Ingen väsentlig skillnad enligt Fowler:
Citat:
among, amongst. There is certainly no broad distinction either in meaning or in use between the two. The OED illustrates under amongst each of the separate senses assigned to among; it does, however, describe amongst as 'less usual in the primary local sense than among, and, when so used, generally implying dispersion, intermixture, or shifting position'. Such a distinction may be accepted on authority, but can hardly be made convincing by quotations even on the liberal scale of the OED. It is remarkable, at any rate, that one of the forms should not by this time have driven out the other (cf. on and upon, although and though, while and whilst, amid and amidst).
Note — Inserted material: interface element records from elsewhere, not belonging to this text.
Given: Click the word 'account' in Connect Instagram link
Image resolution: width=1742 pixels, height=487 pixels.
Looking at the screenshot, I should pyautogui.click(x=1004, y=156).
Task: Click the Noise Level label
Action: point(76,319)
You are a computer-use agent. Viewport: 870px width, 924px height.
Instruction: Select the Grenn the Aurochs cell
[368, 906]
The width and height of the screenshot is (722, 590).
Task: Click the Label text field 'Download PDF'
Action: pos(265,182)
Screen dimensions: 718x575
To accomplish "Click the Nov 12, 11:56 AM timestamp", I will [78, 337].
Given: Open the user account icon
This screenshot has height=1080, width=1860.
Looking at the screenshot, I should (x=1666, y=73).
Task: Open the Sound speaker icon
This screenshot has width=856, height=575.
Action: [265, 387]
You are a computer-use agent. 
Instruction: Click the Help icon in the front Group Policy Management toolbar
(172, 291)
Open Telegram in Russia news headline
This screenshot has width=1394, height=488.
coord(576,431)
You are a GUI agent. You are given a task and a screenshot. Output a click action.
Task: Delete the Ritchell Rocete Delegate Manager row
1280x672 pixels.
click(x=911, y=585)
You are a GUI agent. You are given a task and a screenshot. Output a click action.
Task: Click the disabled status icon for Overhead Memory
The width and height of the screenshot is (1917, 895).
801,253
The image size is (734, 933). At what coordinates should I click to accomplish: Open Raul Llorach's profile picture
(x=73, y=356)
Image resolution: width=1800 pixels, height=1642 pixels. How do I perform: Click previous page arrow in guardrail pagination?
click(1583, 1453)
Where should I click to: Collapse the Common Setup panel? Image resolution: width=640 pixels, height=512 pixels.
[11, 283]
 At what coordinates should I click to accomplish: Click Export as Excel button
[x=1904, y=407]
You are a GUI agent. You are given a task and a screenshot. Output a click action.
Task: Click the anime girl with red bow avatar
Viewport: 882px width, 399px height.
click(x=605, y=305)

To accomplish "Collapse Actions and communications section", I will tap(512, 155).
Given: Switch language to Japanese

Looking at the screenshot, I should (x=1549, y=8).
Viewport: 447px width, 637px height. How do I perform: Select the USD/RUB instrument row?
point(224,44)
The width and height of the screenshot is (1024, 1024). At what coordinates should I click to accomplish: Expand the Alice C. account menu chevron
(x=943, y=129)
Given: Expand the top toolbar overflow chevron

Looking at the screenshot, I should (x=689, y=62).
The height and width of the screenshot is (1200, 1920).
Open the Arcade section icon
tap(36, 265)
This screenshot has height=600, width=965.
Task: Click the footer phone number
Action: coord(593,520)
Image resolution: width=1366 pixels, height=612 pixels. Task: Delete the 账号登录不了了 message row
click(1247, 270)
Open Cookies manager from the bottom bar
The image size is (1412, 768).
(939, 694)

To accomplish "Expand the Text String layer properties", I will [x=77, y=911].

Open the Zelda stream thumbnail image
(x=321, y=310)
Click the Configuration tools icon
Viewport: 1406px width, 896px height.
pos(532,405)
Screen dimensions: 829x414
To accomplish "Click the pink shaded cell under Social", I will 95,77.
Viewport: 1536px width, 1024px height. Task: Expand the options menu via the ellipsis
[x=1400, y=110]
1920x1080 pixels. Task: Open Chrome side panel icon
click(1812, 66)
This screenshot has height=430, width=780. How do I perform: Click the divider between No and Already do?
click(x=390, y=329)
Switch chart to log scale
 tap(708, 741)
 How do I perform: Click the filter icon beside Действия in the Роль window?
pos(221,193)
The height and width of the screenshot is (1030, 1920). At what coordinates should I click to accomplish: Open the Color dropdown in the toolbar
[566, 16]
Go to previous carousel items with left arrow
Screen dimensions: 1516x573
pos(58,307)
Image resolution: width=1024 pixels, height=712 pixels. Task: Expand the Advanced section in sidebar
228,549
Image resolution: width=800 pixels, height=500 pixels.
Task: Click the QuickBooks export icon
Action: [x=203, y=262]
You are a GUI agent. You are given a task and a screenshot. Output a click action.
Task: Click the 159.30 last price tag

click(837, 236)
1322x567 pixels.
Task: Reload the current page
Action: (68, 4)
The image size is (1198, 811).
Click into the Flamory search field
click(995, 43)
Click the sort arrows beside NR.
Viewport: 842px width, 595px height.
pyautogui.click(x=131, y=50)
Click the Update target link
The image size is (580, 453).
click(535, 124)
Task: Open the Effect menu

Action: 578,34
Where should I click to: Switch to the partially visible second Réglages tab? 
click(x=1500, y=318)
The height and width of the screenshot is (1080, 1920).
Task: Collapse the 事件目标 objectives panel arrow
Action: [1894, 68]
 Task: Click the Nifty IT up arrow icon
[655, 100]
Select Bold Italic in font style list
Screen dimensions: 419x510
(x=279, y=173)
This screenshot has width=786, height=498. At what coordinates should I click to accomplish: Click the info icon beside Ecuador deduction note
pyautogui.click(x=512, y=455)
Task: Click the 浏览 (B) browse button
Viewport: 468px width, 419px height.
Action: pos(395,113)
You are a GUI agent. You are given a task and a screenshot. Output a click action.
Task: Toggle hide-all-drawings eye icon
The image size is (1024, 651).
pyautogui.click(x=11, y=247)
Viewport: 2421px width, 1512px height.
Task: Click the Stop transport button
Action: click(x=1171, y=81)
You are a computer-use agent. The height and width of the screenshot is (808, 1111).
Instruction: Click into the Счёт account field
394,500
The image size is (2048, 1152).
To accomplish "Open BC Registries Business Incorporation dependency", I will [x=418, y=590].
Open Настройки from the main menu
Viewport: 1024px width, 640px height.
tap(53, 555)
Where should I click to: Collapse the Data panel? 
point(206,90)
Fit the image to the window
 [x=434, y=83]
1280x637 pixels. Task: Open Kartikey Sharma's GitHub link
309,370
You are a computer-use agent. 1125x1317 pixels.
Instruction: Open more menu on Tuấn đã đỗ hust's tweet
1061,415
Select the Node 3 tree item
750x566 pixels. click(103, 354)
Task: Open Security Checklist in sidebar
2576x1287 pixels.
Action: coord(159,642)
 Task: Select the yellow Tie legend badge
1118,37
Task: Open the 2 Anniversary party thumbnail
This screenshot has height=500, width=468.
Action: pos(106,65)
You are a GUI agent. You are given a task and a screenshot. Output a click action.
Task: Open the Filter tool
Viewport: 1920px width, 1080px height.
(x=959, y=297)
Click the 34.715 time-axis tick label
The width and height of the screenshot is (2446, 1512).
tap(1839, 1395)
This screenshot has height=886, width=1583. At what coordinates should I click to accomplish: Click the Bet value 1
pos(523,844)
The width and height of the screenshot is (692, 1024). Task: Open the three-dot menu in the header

The survival of both without apparent differentiation may possibly be due to the unconscious desire for euphony or ease; few perhaps would say amongst strangers with among to hand; amongst us is easier to say than among us. Some confirmation of this is found by comparing the ratio borne by initial vowels to initial consonants after amongst with the corresponding ratio after among; reckoned upon the 19th-c. quotations in the OED, this ratio is four times as high for amongst as for among. Though the total number of quotations is too small to justify the belief that this proportion prevails generally, it probably indicates a tendency. It may be said with some confidence that (1) among is the normal word, (2) amongst is more usual before vowels, but (3) before the, which so commonly follows as easily to outnumber all other initials, the two forms are used quite indifferently. [...]
H. W. Fowler: A Dictionary of Modern English Usage, 2nd ed. (rev. Sir Ernest Gowers), Oxford at the Clarendon Press 1965.